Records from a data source
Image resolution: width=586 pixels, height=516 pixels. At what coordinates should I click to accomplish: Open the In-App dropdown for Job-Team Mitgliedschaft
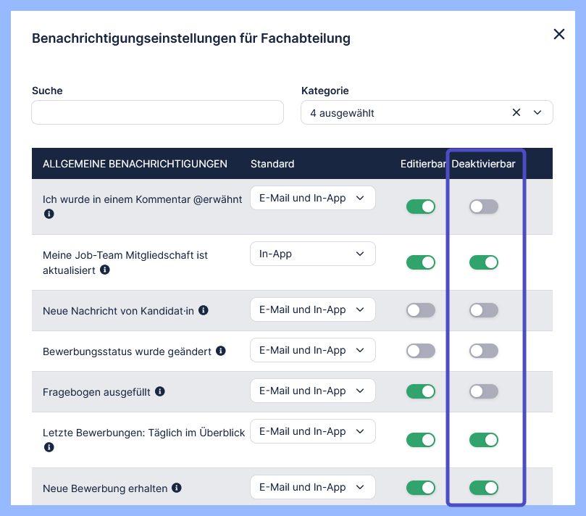(312, 253)
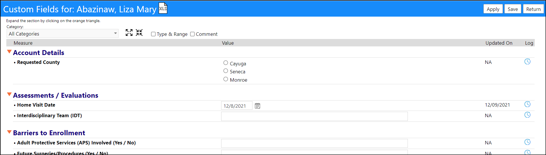Viewport: 546px width, 155px height.
Task: Click the Interdisciplinary Team (IDT) text field
Action: (314, 116)
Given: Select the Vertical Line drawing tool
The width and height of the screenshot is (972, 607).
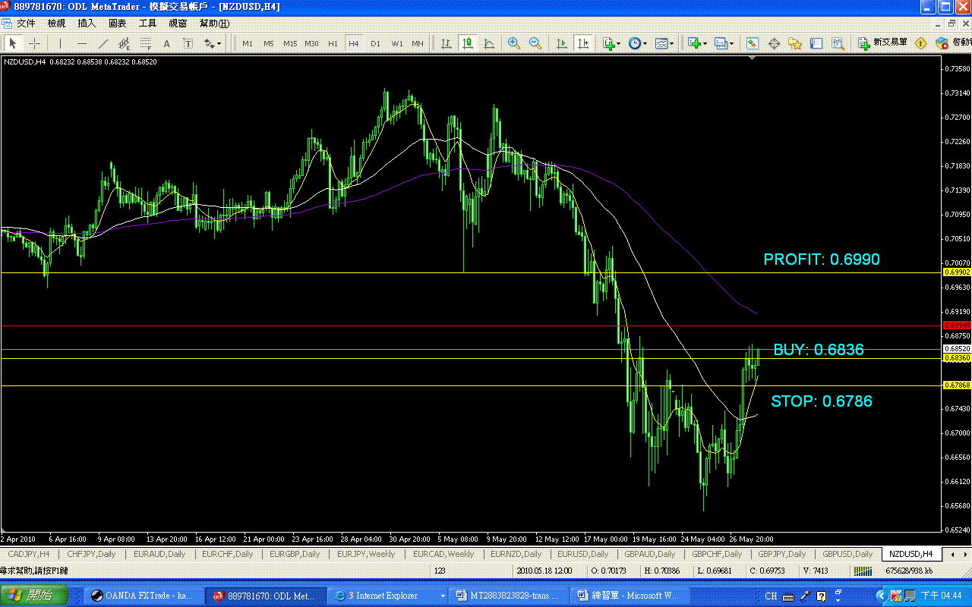Looking at the screenshot, I should click(60, 43).
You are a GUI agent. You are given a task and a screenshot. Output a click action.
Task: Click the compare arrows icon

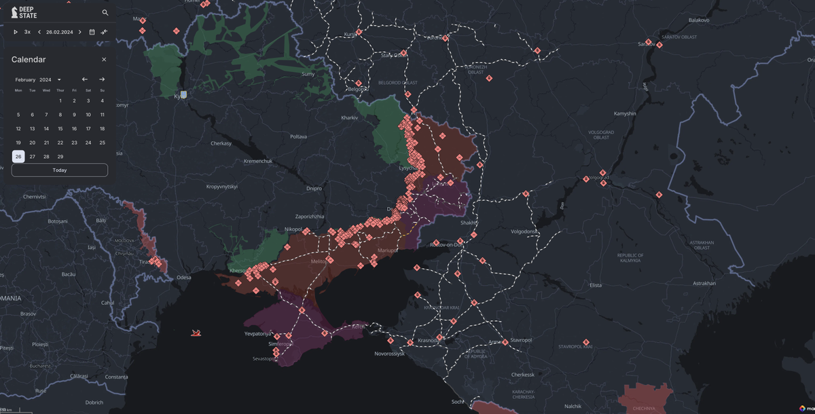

* **Work request**:
Only the lines from the one containing "The width and" through the end of the data above are to be output, exactly and without pictures.

* **Task solution**:
The width and height of the screenshot is (972, 607).
Looking at the screenshot, I should click(60, 43).
You are a GUI agent. You are given a task and a screenshot. Output a click action.
Task: Click the compare arrows icon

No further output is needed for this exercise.